Find Files in Subdirectories

import glob

# Recursive search with ** - O(d) where d = tree depth
# Must use recursive=True parameter

# Find all Python files recursively
py_files = glob.glob('**/*.py', recursive=True)
print(py_files)

# Find files at specific depth
# All .txt files in any subdirectory
txt_files = glob.glob('*/*.txt')  # One level deep

# All .txt files recursively
txt_files = glob.glob('**/*.txt', recursive=True)

# Find in nested structure
nested = glob.glob('src/**/test_*.py', recursive=True)

Common Patterns

Find Configuration Files

import glob

# Find all config files - O(n)
configs = glob.glob('**/*.conf', recursive=True)
configs.extend(glob.glob('**/*.ini', recursive=True))
configs.extend(glob.glob('**/*.yaml', recursive=True))

print(f"Found {len(configs)} config files")

Find Files by Extension

import glob

class FileCollector:
    """Collect files by extension"""

    def __init__(self, root_dir='.'):
        self.root = root_dir

    # Find by extension - O(n)
    def find_by_extension(self, ext):
        pattern = f'{self.root}/**/*.{ext}'
        return glob.glob(pattern, recursive=True)

    # Find multiple extensions - O(n*m)
    def find_by_extensions(self, *exts):
        files = []
        for ext in exts:  # O(m) extensions
            pattern = f'{self.root}/**/*.{ext}'
            files.extend(glob.glob(pattern, recursive=True))  # O(n)
        return files

    # Find in specific directory - O(n)
    def find_in_dir(self, subdir, ext):
        pattern = f'{self.root}/{subdir}/*.{ext}'
        return glob.glob(pattern)

# Usage
collector = FileCollector('.')
py_files = collector.find_by_extension('py')
all_code = collector.find_by_extensions('py', 'js', 'ts')

Batch File Processing

import glob
import os

def process_images(directory):
    """Process all images in directory - O(n)"""
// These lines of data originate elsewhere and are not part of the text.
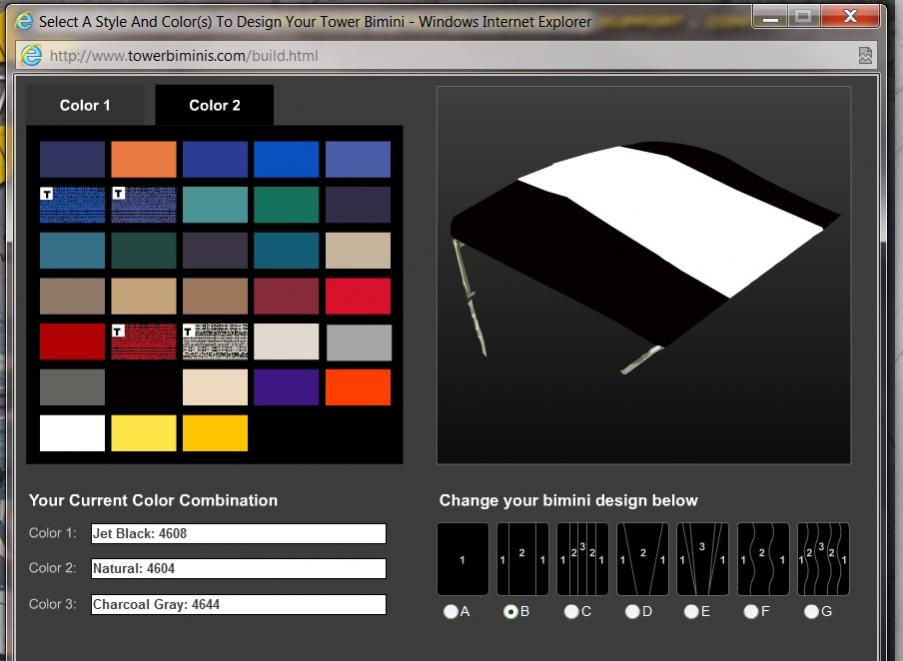Click the compatibility view icon in address bar

[x=865, y=56]
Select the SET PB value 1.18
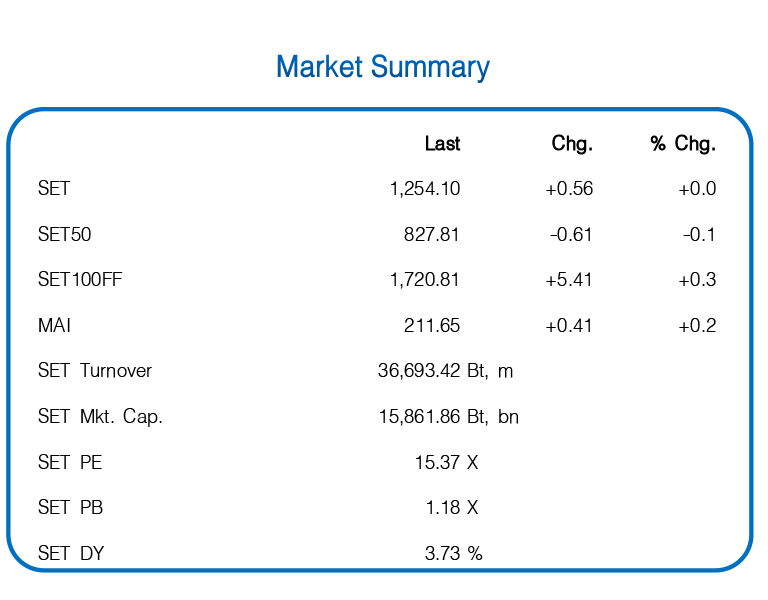Image resolution: width=768 pixels, height=600 pixels. 443,508
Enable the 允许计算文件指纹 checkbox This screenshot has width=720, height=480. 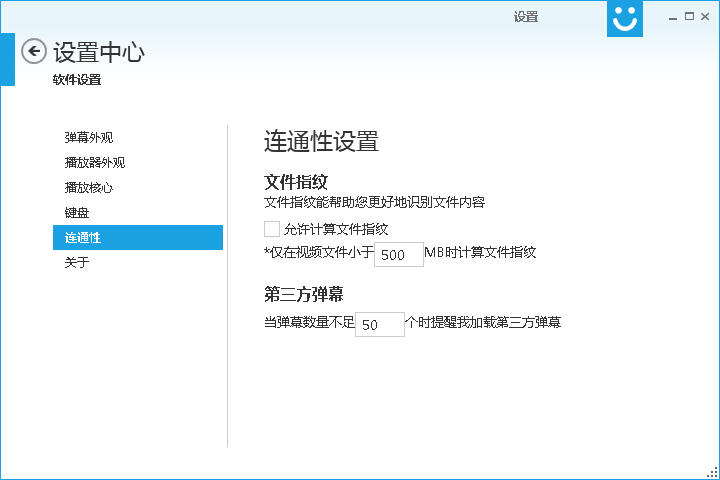coord(272,229)
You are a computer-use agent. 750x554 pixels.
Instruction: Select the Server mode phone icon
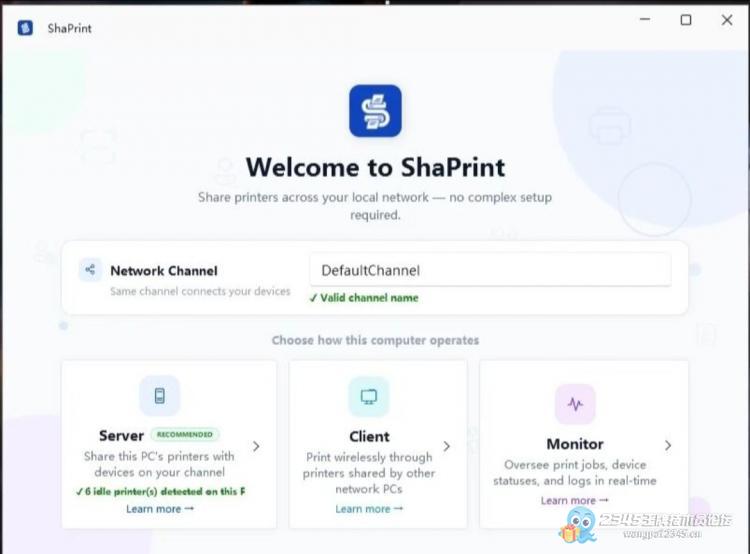tap(160, 396)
    image_exts = ['*.jpg', '*.jpeg', '*.png', '*.gif']
    patterns = [f'{directory}/**/{ext}' for ext in image_exts]

    total_size = 0
    count = 0

    # Process each pattern - O(n*m)
    for pattern in patterns:
        for image_path in glob.iglob(pattern, recursive=True):
            # Process each image
            size = os.path.getsize(image_path)
            total_size += size
            count += 1

            print(f"Processing: {image_path} ({size} bytes)")

    return count, total_size

# Usage
count, total = process_images('photos')
print(f"Processed {count} images, {total} bytes")

Compare with os.listdir

import glob
import os

# os.listdir() - non-recursive, simple
files = os.listdir('.')  # O(n) - one level only
print(files)

# glob.glob() - pattern matching, can recurse
files = glob.glob('**/*.txt', recursive=True)  # O(n) - all levels
print(files)

# glob is better for searching, os.listdir better for listing

Pattern Escaping

Handle Special Characters

import glob

# Filenames with special characters need escaping
# * ? [ ] { } are glob metacharacters

# Files that contain brackets
# File: test[1].txt

# Escape with [brackets]
pattern = glob.escape('test[1].txt')  # Returns 'test[[]1].txt'
result = glob.glob(pattern)

# Escape before using in patterns
filename = "data[backup].csv"
pattern = glob.escape(filename)
result = glob.glob(pattern)

Common Use Cases

Find Recent Files

import glob
import os
import time

def find_recent_files(directory, minutes=60):
    """Find files modified in last N minutes - O(n)"""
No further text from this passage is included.